Podcast explores the "Dalai Lama Spectacle"

Today a new subscriber-only Patreon bonus episode of Conspirituality Podcast dropped—this one takes a deep dive into what host Derek Beres calls "The Dalai Lama Spectacle." You will remember that in April, footage circulated of the Dalai Lama at an event in northern India kissing a young boy on the lips and saying to him "suck my tongue." Many people were outraged, some at the Dalai Lama, and others at news coverage of the event. Shortly after the video circulate, the Dalai Lama issued an apology.

In the latest Conspirituality Podcast episode, The Dalai Lama Spectacle Derek Beres addresses the incident itself, how it went viral, how people with varied perspectives interpreted the incident, and more. Beres describes the episode on Conspirituality Podcast's Patreon page:

What the hell happened between the Dalai Lama and that Indian boy? The internet served up a raft of painfully inflammatory takes, so I took a month to talk with Tibetologists and review the literature on sexual abuse in Tibetan Buddhist contexts. This is a deep, tangled dive. Content warnings apply.

Chapters:

1. Why Cover This, and Why Now?

2. Summary

3. The Clip

4. Virality

5. Two Orientalisms

6. Outrages and Pilled Mindset

7. What do Tibetans and their allies say?

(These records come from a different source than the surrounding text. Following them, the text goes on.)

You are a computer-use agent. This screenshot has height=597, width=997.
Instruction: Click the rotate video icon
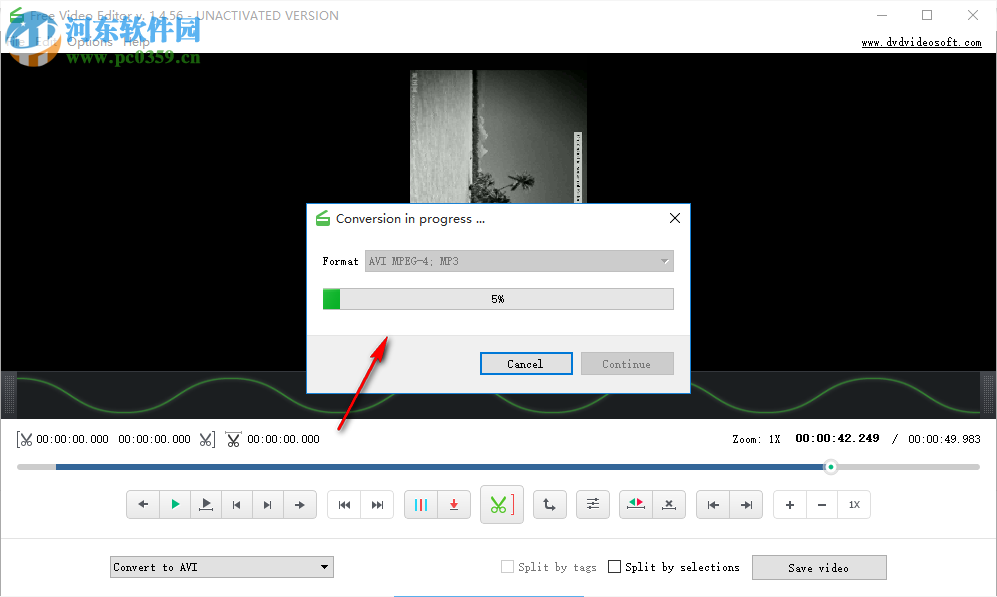click(x=549, y=504)
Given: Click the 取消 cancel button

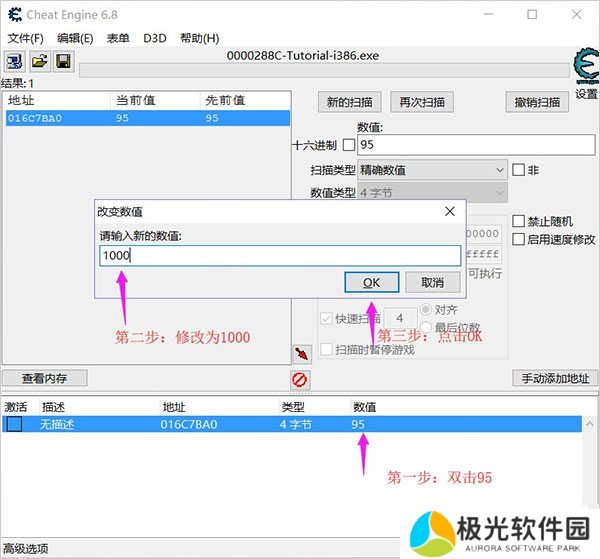Looking at the screenshot, I should click(432, 283).
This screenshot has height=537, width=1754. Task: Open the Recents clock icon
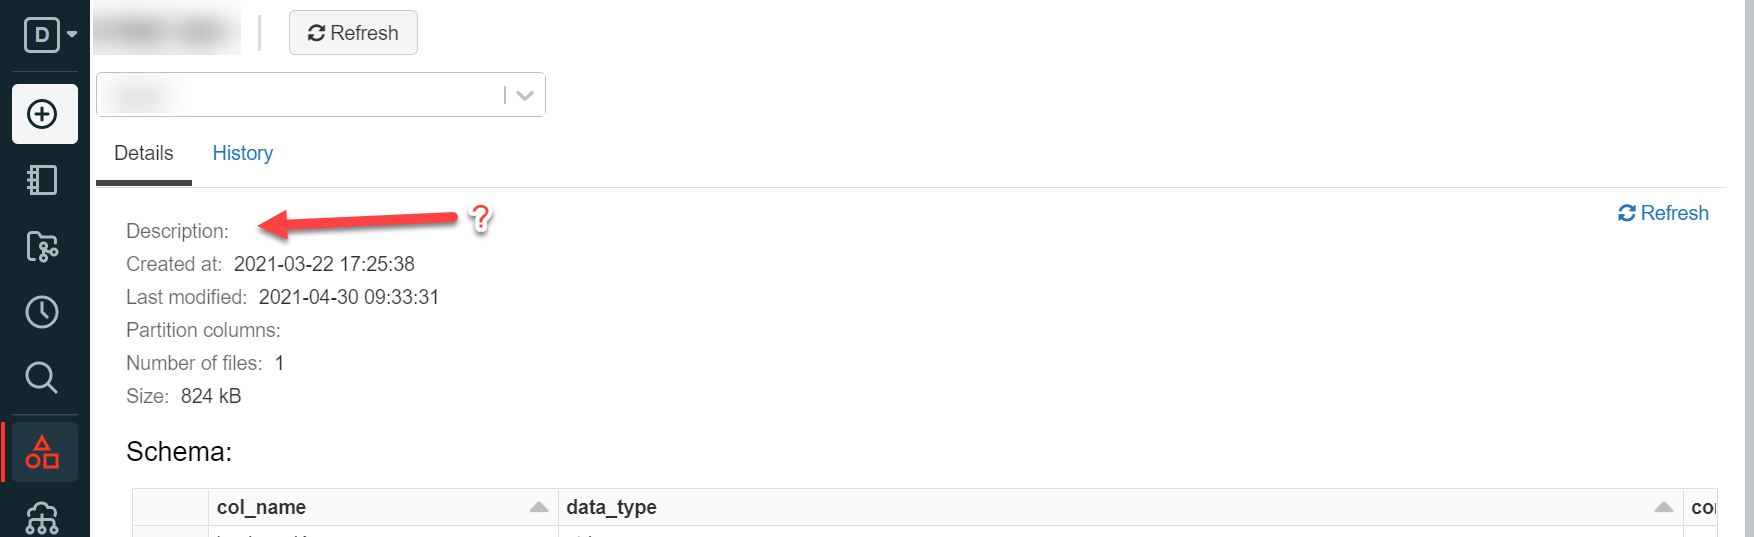coord(42,312)
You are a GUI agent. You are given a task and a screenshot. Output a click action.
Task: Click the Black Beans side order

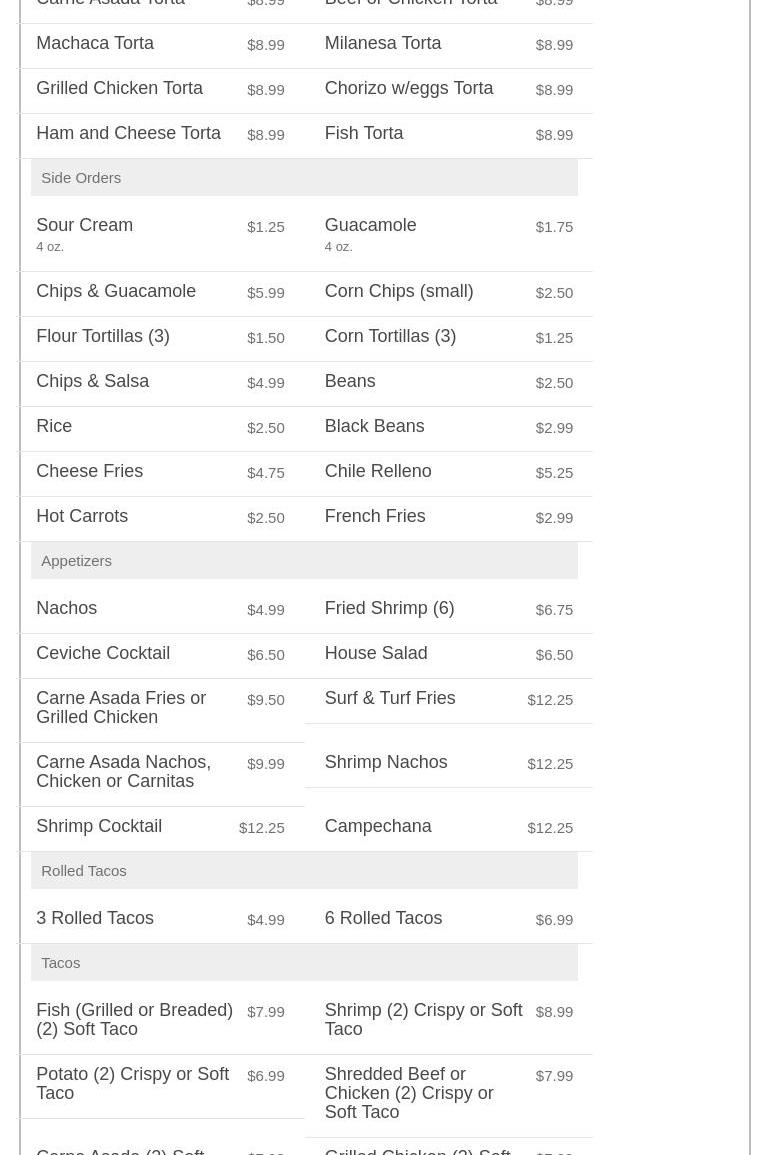(374, 427)
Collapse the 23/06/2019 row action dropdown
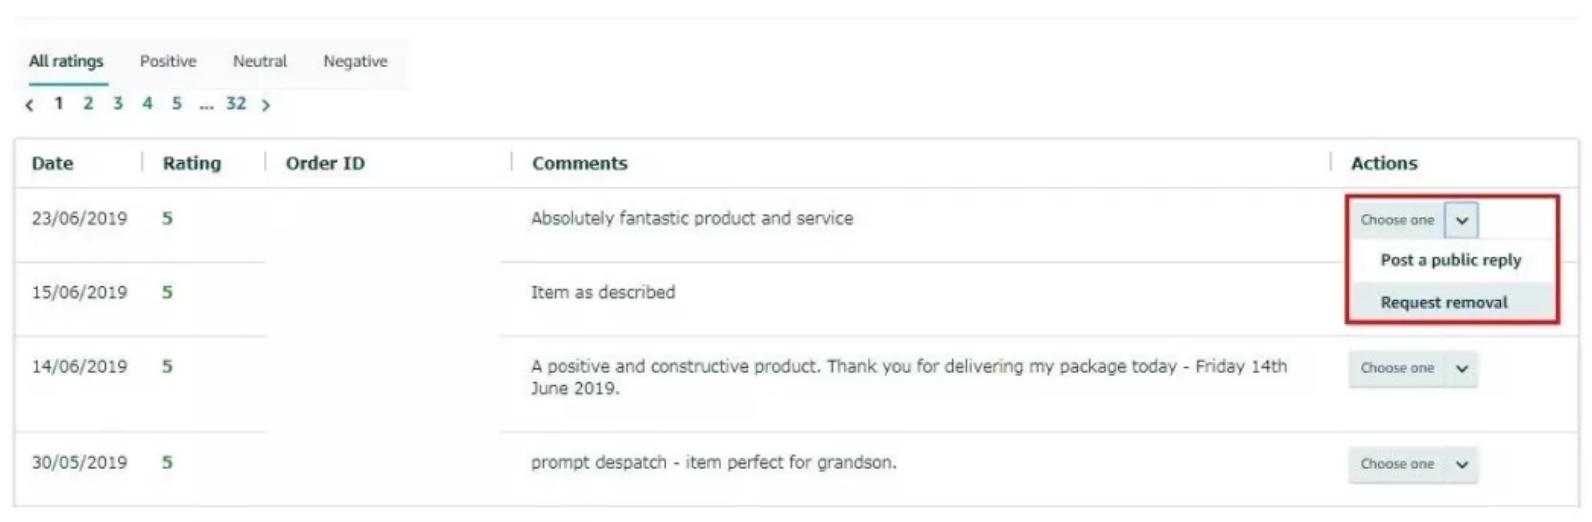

8. Kazi Adi Shakti, Thi Nguyen, Becca Williams

For folks without a subscription, I transcribed part of segment 3, "Summary," where Derek Beres lays out his main arguments. This is about 12 minutes into the hour-and-twenty-minute episode:

Now, when these cultural contexts [Tibetan cultural norms that folks were using to explain the tongue gesture] were first mentioned, they provoked a strong outcry that cultural norms do not excuse child sexual abuse. And that's an understandable point. But, it's important to note that not all Tibetans agree on those cultural norms—those meanings of the tongue gesture. For one thing, they are regional, and at least one scholar of Tibetan history expressed frustration that in the explanations of the phrase, some defenders of the Dalai Lama have tied to an event an essentialized and homogenous Tibet, in which every grandpa is running around saying "eat my tongue," which is not the case. Now that same scholar pointed out that even if the saying WAS common in the rural eastern province of Amdo where the Dalai Lama was born, he would have enculturated into a much more modest and exacting etiquette when he was brought to the court at Lhasa at the age of five.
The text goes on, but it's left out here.